(Stored data entries)
··········

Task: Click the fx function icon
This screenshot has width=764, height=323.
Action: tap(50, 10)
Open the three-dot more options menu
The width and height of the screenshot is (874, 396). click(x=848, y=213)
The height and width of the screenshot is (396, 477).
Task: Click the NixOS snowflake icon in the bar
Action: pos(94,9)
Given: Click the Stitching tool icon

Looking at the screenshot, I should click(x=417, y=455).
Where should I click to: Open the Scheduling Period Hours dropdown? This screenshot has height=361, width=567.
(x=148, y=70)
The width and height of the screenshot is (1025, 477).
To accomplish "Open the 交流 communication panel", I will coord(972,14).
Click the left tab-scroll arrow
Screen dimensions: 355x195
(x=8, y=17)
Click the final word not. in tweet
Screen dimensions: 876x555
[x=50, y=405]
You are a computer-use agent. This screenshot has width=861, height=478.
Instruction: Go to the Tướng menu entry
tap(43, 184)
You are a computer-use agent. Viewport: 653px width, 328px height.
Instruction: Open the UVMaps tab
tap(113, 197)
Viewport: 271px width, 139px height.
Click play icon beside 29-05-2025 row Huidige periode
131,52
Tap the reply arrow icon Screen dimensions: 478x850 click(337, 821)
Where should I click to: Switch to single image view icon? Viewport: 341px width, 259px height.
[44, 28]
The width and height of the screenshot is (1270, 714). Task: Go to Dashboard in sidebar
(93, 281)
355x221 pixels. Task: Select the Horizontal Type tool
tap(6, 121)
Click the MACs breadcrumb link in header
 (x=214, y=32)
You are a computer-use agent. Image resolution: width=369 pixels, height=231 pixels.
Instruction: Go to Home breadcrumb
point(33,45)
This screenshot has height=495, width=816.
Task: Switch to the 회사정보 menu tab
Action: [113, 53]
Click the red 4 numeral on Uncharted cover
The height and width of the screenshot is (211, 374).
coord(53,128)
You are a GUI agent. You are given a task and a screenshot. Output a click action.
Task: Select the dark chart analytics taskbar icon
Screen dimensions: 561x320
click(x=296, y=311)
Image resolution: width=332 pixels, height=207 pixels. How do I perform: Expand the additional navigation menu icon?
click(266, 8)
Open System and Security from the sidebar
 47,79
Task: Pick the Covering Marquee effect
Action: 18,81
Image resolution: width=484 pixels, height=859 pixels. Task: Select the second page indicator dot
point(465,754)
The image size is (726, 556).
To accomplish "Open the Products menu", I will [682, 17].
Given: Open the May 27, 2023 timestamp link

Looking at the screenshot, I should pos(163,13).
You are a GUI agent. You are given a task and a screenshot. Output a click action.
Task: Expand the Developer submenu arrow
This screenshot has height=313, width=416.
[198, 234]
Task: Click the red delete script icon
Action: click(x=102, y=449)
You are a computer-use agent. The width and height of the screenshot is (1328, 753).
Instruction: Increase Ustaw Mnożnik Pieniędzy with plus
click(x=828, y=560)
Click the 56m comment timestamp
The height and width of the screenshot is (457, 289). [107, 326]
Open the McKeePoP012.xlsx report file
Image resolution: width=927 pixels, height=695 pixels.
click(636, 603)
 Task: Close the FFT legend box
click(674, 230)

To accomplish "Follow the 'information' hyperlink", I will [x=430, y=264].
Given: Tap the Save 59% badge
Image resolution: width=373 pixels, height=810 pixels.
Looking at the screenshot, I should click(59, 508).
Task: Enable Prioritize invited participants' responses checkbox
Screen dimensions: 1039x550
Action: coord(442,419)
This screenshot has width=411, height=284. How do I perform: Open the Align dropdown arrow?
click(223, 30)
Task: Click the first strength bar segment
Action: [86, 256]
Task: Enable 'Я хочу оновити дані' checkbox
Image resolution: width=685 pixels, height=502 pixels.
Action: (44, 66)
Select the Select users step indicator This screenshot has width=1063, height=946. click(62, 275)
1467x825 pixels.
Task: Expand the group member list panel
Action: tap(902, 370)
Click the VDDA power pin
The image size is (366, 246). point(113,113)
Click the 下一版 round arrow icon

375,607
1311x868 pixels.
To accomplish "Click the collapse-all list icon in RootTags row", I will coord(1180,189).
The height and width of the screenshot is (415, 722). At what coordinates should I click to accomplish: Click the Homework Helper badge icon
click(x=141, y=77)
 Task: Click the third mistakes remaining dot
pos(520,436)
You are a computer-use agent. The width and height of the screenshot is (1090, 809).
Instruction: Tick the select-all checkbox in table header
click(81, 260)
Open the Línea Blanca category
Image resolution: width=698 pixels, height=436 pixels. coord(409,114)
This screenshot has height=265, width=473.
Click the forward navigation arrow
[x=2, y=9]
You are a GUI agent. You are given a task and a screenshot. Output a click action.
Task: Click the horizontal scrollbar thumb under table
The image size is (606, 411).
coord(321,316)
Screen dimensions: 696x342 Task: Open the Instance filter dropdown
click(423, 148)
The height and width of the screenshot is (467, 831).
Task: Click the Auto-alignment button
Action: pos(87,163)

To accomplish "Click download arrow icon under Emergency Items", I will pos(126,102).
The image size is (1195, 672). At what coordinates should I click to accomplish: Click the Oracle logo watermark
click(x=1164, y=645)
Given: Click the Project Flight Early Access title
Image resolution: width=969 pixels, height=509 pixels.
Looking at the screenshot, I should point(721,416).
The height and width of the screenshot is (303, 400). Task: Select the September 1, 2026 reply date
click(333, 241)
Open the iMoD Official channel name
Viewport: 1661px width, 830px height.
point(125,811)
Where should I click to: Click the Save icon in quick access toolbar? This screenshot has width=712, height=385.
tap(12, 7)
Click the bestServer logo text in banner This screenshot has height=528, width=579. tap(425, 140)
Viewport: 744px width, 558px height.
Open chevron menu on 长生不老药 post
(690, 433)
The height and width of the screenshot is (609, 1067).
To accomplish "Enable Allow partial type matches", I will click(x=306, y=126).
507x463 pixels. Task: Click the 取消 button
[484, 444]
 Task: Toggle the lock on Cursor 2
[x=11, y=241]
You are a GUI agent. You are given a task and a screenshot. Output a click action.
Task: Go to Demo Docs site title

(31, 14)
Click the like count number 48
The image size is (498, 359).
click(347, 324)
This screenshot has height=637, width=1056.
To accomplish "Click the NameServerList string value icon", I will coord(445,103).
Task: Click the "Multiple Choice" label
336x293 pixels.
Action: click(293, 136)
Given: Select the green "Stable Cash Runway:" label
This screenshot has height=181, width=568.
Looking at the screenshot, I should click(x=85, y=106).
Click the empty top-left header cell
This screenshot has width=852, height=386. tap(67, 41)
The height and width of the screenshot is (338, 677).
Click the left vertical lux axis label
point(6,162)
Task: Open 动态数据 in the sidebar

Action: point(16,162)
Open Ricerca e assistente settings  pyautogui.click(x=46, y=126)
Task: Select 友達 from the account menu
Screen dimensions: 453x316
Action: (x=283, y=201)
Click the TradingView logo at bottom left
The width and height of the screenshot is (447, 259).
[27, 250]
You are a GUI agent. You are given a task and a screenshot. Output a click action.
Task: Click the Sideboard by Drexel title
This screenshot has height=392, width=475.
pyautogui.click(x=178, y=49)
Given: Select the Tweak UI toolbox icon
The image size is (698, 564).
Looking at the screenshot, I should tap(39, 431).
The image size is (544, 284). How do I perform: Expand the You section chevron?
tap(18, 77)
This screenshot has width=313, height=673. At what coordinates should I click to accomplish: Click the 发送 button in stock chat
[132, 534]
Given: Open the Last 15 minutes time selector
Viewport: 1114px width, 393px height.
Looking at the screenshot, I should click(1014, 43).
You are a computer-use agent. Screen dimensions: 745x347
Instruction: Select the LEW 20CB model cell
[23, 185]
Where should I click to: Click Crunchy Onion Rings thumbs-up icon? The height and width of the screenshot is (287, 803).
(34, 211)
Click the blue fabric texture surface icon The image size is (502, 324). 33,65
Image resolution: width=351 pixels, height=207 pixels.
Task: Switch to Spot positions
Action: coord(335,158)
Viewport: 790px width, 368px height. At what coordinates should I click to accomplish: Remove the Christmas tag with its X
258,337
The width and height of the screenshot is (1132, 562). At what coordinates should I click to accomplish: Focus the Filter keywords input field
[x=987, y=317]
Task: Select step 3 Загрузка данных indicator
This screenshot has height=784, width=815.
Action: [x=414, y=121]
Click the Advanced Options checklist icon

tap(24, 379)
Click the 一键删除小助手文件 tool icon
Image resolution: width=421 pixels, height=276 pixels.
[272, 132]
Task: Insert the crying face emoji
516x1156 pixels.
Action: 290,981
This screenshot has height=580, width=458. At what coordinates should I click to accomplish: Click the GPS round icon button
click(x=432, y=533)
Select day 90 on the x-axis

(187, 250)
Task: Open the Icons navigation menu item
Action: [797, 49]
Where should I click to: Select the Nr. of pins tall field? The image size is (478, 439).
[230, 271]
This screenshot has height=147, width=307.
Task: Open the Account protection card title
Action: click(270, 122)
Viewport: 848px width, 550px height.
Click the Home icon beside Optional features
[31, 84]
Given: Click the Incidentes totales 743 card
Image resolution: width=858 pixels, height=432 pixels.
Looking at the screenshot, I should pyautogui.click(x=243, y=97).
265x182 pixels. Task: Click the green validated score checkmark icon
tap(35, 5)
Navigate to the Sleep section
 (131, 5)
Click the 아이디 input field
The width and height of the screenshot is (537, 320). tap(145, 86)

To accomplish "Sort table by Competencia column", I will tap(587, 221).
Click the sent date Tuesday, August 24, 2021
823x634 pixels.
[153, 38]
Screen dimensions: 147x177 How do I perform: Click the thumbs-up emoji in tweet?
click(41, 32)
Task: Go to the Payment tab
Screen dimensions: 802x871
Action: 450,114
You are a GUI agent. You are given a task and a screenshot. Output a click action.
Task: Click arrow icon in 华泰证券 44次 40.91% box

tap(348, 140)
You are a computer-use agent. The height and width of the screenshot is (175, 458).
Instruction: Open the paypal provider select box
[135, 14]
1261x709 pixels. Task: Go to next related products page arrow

··········

Task
Only lines that hold the string "Enable" belong in the answer, so copy every one of them from the records.

Reply
Task: Enable Prioritize invited participants' responses checkbox
Task: Enable 'Я хочу оновити дані' checkbox
To accomplish "Enable Allow partial type matches", I will click(x=306, y=126).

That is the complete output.